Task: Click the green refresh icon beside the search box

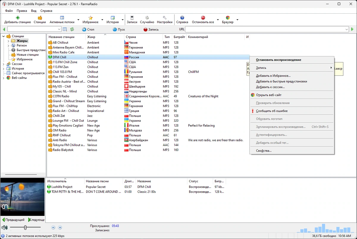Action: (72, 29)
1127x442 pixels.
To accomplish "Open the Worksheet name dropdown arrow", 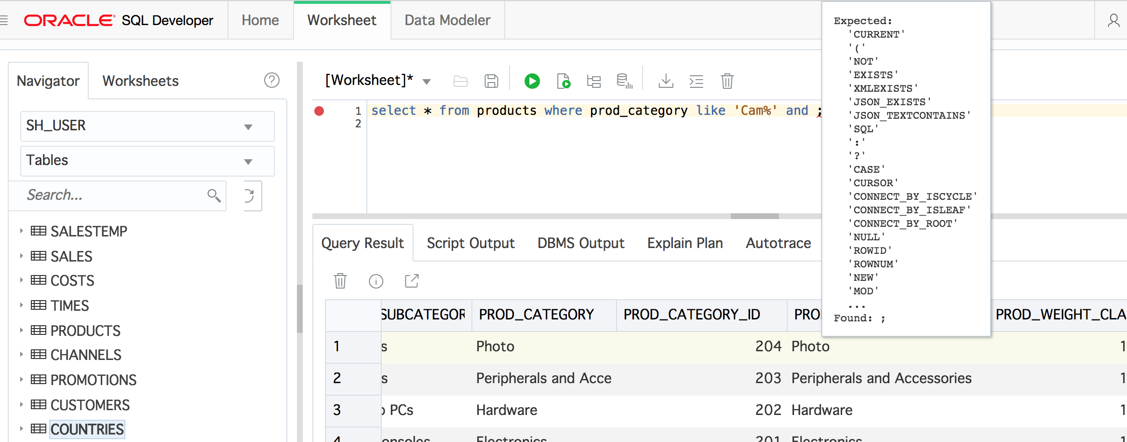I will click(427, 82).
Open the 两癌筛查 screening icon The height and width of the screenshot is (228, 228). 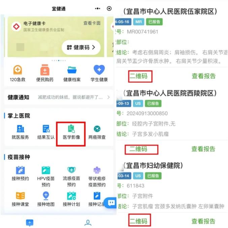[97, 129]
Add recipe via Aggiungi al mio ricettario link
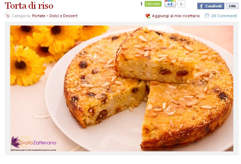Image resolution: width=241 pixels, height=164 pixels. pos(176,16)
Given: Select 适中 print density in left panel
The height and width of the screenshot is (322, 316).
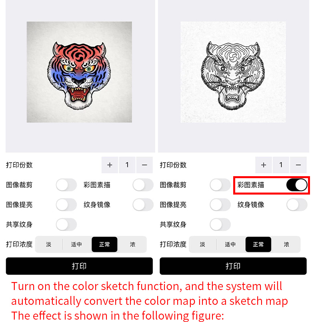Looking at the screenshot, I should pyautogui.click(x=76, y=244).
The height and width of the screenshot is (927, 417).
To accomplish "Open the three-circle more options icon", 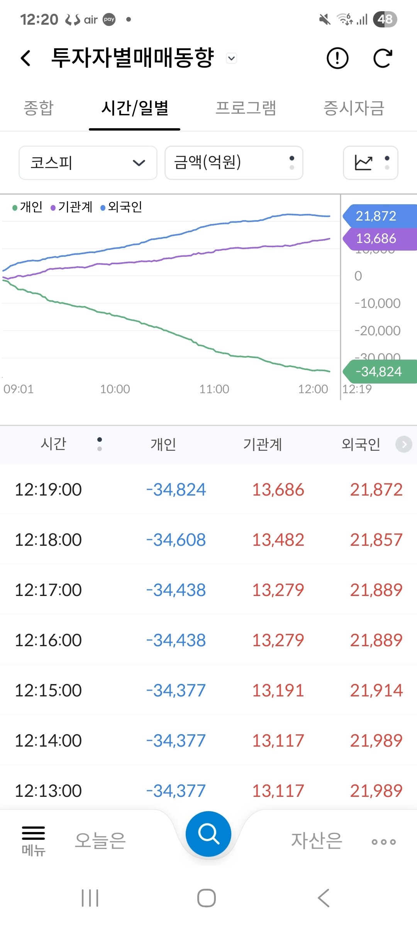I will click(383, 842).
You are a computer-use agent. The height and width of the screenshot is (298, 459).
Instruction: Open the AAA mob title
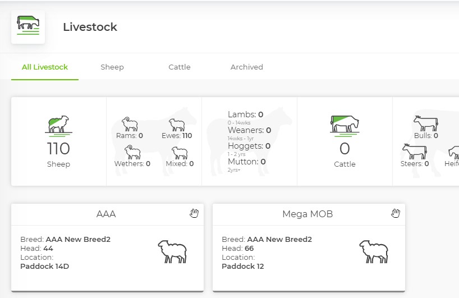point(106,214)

• Try it
Leave the pictures out, and please copy only the lines from the one with "You are a computer-use" through the end of the listing.

• Your response
You are a computer-use agent. The height and width of the screenshot is (298, 459).
Instruction: Open the AAA mob title
point(106,214)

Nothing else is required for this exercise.